The Lebanese government remained on the sidelines while tensions mounted. Soon, fresh battles erupted. Five hours of clashes on May 19 resulted in eight deaths and 25 wounded. During the fighting, machine guns, mortar rounds, rocket-propelled grenades, and even armor-piercing missiles were used. Finally, a cease-fire allowed for both sides to bury their dead. An uneasy calm remains today.
As analysis emerged from Lebanon, some groups cited a "lack of official determination in the country to disarm Palestinians" a direct incrimination of Lebanon's lack of involvement in the camps. Even Lebanon's parliamentary speaker, Nabih Berri, stated that Lebanon "cannot remain idle."
But Lebanon continues to remain idle, burying its head further in the desert sand.

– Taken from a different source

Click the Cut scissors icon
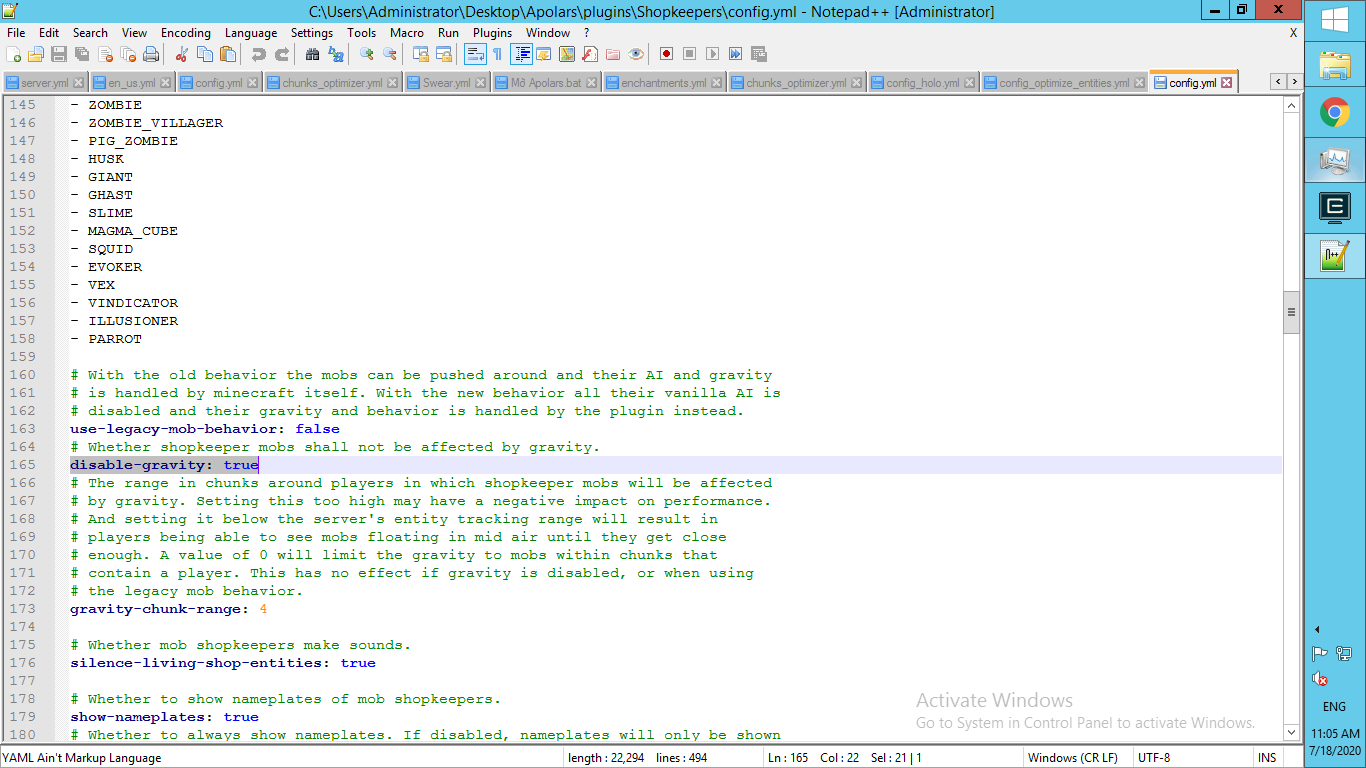The width and height of the screenshot is (1366, 768). 181,54
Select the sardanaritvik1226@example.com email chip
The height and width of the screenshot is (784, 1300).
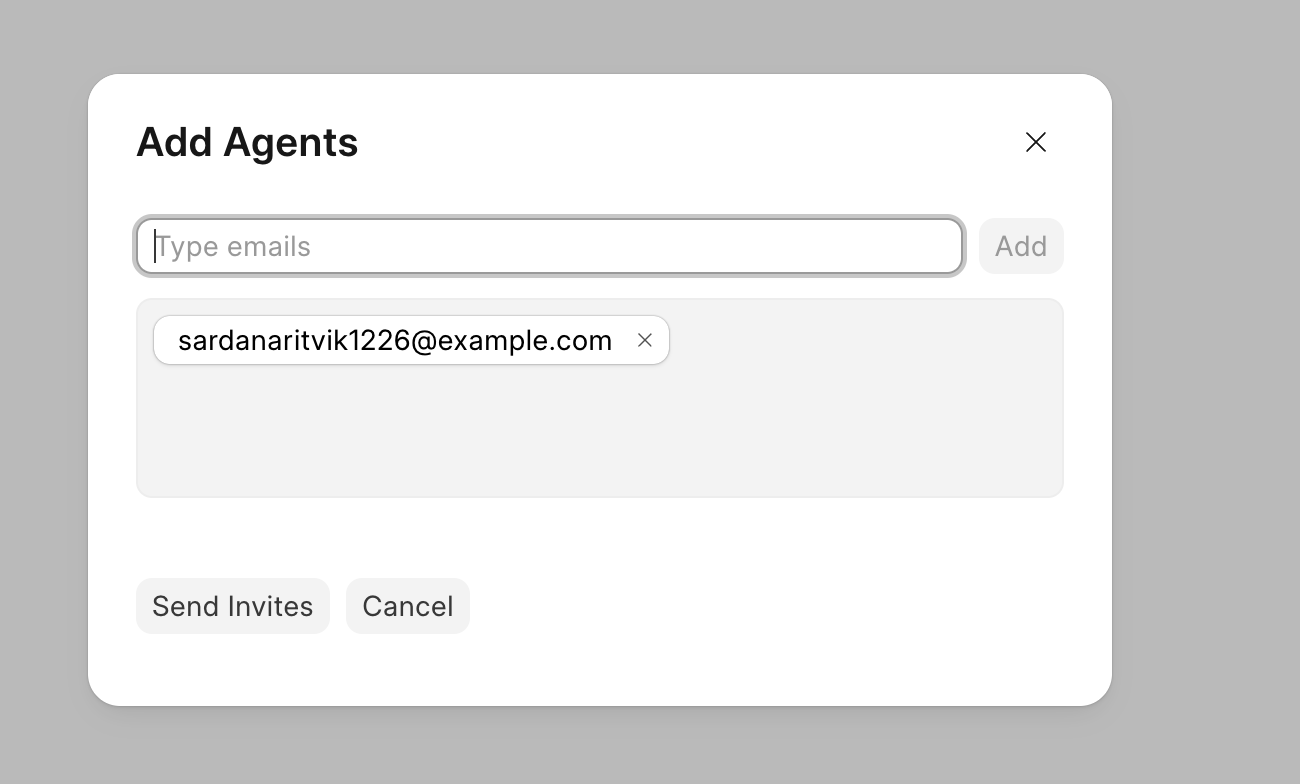(394, 340)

While chaos continues inside Ein al-Hilweh, Lebanese troops linger on the camp's perimeter in what can only be seen as a ceremonial presence. More must be done.
For its part, the U.S. government can push Lebanon for more action. Until now, Washington's focus has been on the Iranian-funded Hezbollah, even though Asbat al-Ansar is Lebanon's arm of al Qaeda the primary target in the U.S. campaign to stamp out global terror.
In the end, Asbat al-Ansar may be one of the few instances of "low-hanging fruit" in the war on terror. Unlike other al Qaeda operatives, who hide in the shadows, we know who these people are and where they live. Asbat al-Ansar is, therefore, easier to destroy.
Lebanon, however, allows this group to grow by ignoring it. If this continues, Asbat al-Ansar may come to pose a greater threat. Indeed, it could become a launch pad for other al Qaeda attacks in the future.